▸ **Given data**:
◆ ◆ ◆ ◆ ◆ ◆ ◆
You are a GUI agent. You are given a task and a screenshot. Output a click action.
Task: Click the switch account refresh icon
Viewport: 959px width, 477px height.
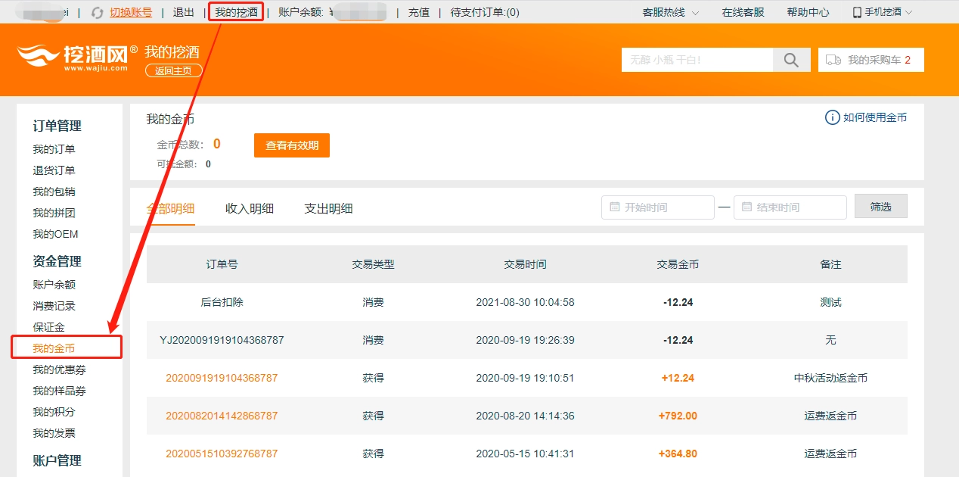(97, 13)
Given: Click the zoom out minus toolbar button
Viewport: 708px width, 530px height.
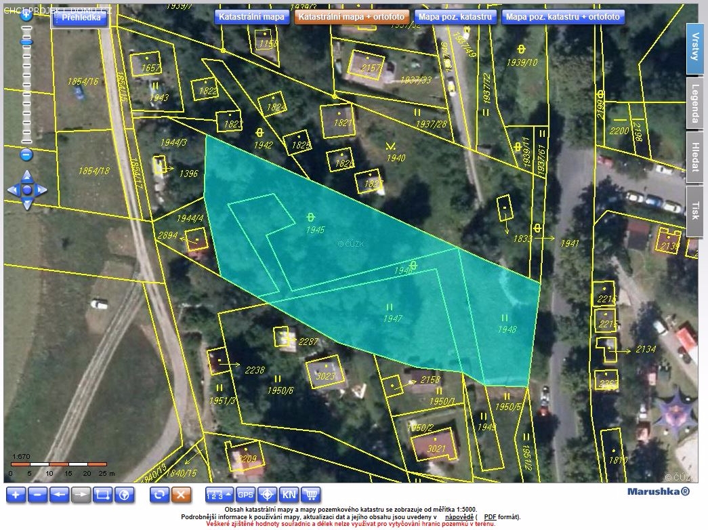Looking at the screenshot, I should point(38,494).
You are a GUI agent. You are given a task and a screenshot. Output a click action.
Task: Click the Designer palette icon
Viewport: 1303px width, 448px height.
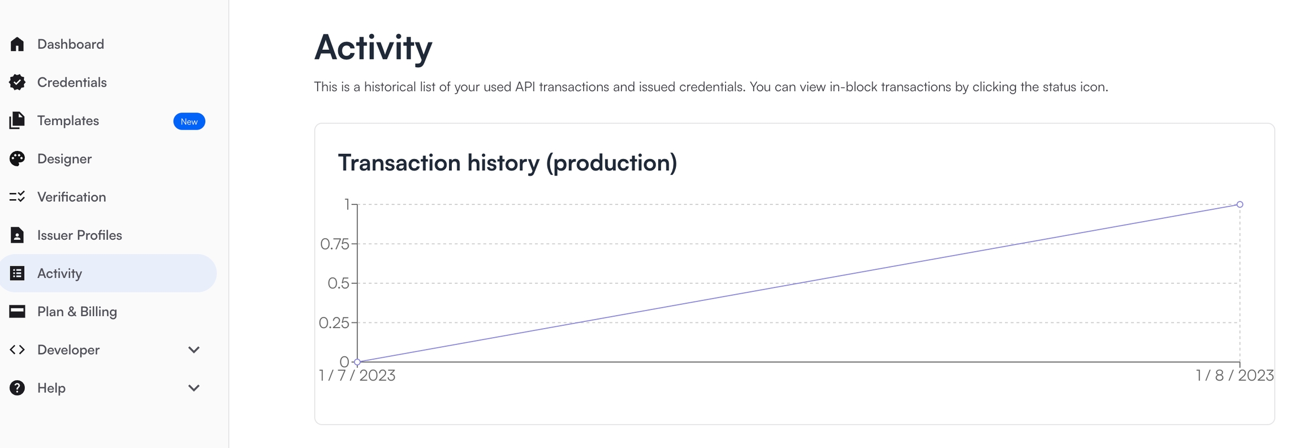tap(17, 159)
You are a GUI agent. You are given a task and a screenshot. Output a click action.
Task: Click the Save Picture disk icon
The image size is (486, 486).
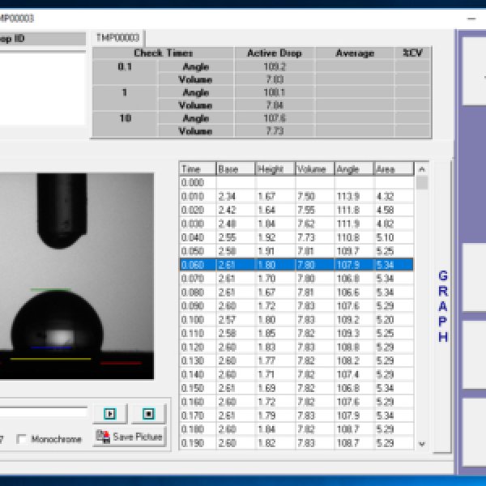103,437
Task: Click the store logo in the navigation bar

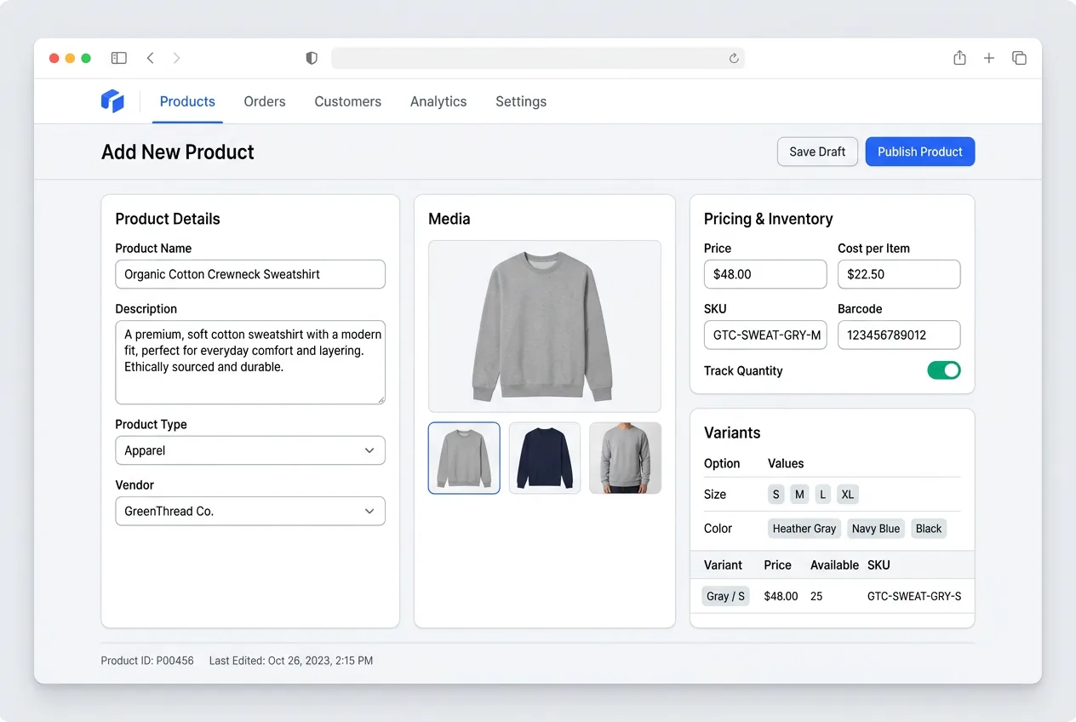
◆ ◆ ◆ ◆ ◆ ◆ ◆
▸ **Exercise details**: Only the number is needed here: how many lines of the records contain "icon"?

▸ **Result of this task**: 3